• Try it
Take the records below from their first line to the line with "This screenshot has width=1161, height=787.", and restate those lines word for word.
# # # # #
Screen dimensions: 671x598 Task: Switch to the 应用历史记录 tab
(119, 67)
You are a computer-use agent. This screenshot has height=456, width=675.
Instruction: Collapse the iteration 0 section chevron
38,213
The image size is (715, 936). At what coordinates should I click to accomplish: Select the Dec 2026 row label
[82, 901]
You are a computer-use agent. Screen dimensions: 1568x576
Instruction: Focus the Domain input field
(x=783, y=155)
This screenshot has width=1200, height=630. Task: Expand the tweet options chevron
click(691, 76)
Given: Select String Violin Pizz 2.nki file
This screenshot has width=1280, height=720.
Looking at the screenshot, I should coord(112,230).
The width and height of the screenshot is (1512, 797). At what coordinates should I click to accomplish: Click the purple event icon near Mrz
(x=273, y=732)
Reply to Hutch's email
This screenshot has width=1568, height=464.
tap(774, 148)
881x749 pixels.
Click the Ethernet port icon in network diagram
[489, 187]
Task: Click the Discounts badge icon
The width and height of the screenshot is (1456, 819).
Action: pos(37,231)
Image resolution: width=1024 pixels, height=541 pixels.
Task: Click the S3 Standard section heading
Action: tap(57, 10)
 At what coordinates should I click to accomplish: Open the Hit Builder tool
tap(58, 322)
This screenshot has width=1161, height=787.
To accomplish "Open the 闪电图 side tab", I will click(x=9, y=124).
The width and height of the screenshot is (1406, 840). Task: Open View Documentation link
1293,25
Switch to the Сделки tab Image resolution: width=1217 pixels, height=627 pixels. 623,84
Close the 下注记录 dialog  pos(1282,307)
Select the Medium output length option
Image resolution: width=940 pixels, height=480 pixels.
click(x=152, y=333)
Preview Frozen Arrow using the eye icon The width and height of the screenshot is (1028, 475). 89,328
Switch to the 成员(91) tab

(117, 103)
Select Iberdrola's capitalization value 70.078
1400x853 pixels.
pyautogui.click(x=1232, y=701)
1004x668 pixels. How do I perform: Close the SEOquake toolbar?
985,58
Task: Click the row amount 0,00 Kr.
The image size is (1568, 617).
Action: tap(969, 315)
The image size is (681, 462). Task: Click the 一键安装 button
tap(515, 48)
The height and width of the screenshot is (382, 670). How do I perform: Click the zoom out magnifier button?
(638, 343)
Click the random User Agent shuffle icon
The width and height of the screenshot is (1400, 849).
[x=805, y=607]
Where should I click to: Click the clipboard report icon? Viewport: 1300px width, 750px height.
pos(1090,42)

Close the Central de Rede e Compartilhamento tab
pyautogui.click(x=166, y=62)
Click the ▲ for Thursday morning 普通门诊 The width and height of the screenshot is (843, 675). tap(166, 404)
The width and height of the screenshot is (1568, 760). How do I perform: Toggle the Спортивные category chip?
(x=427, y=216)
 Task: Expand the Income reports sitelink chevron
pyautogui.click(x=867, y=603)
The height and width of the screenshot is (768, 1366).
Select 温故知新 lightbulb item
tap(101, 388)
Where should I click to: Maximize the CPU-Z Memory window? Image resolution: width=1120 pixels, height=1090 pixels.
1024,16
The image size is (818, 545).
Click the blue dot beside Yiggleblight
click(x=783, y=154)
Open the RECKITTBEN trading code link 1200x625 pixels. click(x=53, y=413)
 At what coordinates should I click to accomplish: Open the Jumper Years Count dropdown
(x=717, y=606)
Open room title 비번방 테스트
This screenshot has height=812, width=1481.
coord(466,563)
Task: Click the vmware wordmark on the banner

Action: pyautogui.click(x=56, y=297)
# # # # #
• Written response
Screen dimensions: 671x598 Task: Switch to the 应用历史记录 tab
(119, 67)
You are a computer-use agent. This screenshot has height=456, width=675.
Instruction: Collapse the iteration 0 section chevron
38,213
The image size is (715, 936). At what coordinates should I click to accomplish: Select the Dec 2026 row label
[82, 901]
You are a computer-use agent. Screen dimensions: 1568x576
Instruction: Focus the Domain input field
(x=783, y=155)
This screenshot has width=1200, height=630. Task: Expand the tweet options chevron
click(691, 76)
Given: Select String Violin Pizz 2.nki file
This screenshot has width=1280, height=720.
Looking at the screenshot, I should coord(112,230).
The width and height of the screenshot is (1512, 797). At what coordinates should I click to accomplish: Click the purple event icon near Mrz
(x=273, y=732)
Reply to Hutch's email
This screenshot has width=1568, height=464.
tap(774, 148)
881x749 pixels.
Click the Ethernet port icon in network diagram
[489, 187]
Task: Click the Discounts badge icon
The width and height of the screenshot is (1456, 819).
Action: pos(37,231)
Image resolution: width=1024 pixels, height=541 pixels.
Task: Click the S3 Standard section heading
Action: tap(57, 10)
 At what coordinates should I click to accomplish: Open the Hit Builder tool
tap(58, 322)
This screenshot has width=1161, height=787.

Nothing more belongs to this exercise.